I ran the race of my life yesterday.  It was the McDonald's half marathon in Richmond.  I ran a PR by 7 minutes, coming in at a time of 1:29.  I couldn't believe it!  It felt so good.  I think working on my breathing has really helped in addition to running against this ridiculous wind down at the beach.  This time qualifies me for the NYC marathon.  I alllmost registered for it today but Guy advised otherwise.  I'm running Boston in April so I suppose that is a quick turn around for another marathon.  Maybe I'll do it some other year.  Mom, dad, and John ran the 8k that started 30 minutes before I started my race.  They did really well!  I'm really proud of them and Joe for becoming more and more active.

This week marks the half-way mark of 1 out of 3 clinicals.  I am so pumped.  This clinical has been pretty enjoyable because I am learning about PRI for the first time and I find it extremely interesting; something that I will most definitely use when I'm a therapist.  I'm starting to actually believe that I'm going to be an effective clinician, which is nice.  Things always go smoother when I stop resisting myself.  It sounds strange, but I do it often.  Why?  Because I don't have the confidence and I just don't believe in my capabilities.  It's a terrible habit.  But like with running, the more I practice, the more I understand.  Once I understand, I can take off flying.  

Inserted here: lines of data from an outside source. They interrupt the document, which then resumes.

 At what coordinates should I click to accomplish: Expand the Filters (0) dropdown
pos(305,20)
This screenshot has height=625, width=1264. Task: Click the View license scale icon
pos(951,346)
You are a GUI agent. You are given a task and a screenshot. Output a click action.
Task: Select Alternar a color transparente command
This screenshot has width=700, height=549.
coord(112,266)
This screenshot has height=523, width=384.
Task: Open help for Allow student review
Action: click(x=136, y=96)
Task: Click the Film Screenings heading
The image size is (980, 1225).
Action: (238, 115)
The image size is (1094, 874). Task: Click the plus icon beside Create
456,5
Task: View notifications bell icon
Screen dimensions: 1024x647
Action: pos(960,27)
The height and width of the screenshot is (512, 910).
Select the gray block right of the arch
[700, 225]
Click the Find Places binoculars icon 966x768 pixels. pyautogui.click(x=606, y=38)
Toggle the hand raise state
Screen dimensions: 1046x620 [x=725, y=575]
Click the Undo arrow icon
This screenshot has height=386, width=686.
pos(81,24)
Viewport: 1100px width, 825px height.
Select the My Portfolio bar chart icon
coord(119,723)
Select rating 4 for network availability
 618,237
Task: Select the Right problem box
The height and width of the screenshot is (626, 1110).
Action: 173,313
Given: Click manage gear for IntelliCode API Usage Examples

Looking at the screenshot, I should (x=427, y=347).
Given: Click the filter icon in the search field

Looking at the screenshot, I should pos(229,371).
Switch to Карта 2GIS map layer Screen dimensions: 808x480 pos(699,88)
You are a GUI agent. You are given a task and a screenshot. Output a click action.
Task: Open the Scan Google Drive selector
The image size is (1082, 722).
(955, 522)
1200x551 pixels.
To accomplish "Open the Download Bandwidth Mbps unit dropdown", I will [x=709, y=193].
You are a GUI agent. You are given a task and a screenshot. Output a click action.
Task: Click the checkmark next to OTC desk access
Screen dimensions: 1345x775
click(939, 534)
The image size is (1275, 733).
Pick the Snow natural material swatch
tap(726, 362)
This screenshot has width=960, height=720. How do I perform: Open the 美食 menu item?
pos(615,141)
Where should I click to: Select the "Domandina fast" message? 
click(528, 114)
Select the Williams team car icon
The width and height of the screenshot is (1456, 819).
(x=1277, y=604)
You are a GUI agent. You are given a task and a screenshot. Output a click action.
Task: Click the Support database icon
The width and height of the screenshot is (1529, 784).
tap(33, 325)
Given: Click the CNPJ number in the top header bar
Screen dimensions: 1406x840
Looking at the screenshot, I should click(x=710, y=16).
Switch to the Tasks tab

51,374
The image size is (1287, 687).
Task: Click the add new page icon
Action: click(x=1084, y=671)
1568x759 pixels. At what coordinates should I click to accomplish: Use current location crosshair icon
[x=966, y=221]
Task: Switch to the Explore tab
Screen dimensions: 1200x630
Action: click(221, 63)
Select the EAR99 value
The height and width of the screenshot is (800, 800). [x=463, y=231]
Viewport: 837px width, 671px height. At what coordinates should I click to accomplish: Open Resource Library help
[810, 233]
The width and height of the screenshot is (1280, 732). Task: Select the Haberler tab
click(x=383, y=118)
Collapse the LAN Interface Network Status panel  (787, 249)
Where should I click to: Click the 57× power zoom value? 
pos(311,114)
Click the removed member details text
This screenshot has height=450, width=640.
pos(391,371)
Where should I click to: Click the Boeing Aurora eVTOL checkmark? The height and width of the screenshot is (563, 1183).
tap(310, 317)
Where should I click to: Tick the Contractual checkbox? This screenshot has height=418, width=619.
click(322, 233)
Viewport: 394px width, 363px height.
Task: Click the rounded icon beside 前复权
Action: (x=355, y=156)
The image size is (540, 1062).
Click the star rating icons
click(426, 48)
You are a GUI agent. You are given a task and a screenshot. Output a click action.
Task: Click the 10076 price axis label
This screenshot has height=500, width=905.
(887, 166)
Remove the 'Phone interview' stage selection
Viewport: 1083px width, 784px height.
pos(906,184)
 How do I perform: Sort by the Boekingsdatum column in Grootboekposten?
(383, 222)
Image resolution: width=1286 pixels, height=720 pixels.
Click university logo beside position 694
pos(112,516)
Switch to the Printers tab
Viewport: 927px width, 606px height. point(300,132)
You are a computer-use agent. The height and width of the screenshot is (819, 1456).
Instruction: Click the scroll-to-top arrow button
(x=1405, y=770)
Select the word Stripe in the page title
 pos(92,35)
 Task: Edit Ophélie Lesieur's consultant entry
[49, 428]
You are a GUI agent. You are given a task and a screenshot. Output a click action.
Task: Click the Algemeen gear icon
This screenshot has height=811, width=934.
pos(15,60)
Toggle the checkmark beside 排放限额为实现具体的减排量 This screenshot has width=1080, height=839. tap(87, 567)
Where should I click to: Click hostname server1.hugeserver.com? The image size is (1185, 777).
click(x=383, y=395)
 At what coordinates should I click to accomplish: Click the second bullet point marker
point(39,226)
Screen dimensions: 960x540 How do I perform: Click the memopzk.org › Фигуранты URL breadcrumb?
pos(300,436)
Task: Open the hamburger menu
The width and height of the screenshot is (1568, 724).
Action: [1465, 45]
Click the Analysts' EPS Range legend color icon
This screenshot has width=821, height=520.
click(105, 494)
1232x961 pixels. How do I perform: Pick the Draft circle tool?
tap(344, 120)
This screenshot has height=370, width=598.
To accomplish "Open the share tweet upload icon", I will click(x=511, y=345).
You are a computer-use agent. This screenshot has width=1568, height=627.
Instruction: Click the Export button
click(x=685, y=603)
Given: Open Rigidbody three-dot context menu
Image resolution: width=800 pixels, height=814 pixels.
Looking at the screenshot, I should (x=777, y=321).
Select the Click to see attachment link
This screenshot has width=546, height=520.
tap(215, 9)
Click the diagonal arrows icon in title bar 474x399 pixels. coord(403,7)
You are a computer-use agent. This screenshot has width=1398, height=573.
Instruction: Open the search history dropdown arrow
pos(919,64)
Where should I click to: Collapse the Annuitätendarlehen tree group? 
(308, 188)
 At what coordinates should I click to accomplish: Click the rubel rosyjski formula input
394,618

I have picked up the book 'A Walk in the Woods' and I am starting to grow the itch for hiking the AT.  A week or so ago, I met a patient who has actually hiked the whole thing and I thought, well this isn't just coincidence.  I am going to do it!  But 5-6 months is a terribly long time and there are far too many other things I want to do as well.  So I'll settle for a part of the trail.  I could be satisfied for maybe covering a state or two.  There are still plans to bike across the country and backpack around Europe so I have to be selective with how long I can spend doing each.  The reality is after graduation in May, I will take the boards.  After the boards, it will be job hunting time.  But in my world, it's time for adventures!  I don't know how long I could get away with playing that card.  I have been really good about saving my money so it is possible!  When the job starts, my life ends.  At least that's what I've been forewarned.  Ugh I hate growing up.

Tuesday, November 2, 2010

it's getting chilly

i joined a local gym last night and decided to give it a shot this morning.  aside from realizing exactly how much my upper body strength has regressed since that last time i focused on it (last summer), i got a real kick out of the place.  all the members seem to know each other.  everyone was greeting one another or catching up from the last time they met.  no one was exercising with headphones.  all the workers resembled one another and they even let their family dogs wander the gym area, sniffing out different people and even climbing onto some if they happened to be on the floor stretching.  it was very odd.  i got a little carried away there because i wanted to stay for at least 30 mins. but i knew i had no business working my arms for that long.  i felt like an oddball since i didn't know a soul.  i wonder if it was obvious.  afterwards i went home, showered, and headed to my clinical.  during our long lunch break, i decided to try some hill repeats at mt. trashmore.  holy crap, that is not the type of hill i should be doing.  that sucker was short and steep.  i managed to crank out 12 repeats but that still didn't fill up enough time of hard running as i wanted to accomplish.  with the beach being as flat as a pancake, that's the only hill i've found thus far.  so now i lie in my bed feeling like i have had my ass handed to me.  everything is sore.  this calls for a yoga class.  getting off at 7 on most days definitely puts a damper on things.  
oh and last night!  i had a dream that one of my friends from richmond, jimmy, died and i woke up in the middle of the night crying and all.  even this morning and much throughout the day, i just had this heavy feeling of grief.  i had to reassure myself that it didn't really happen, but it still blew my mind that a dream could have so much impact on my state.  the dream felt so real that my emotions, which are actually real, reacted as such.  so how does that work?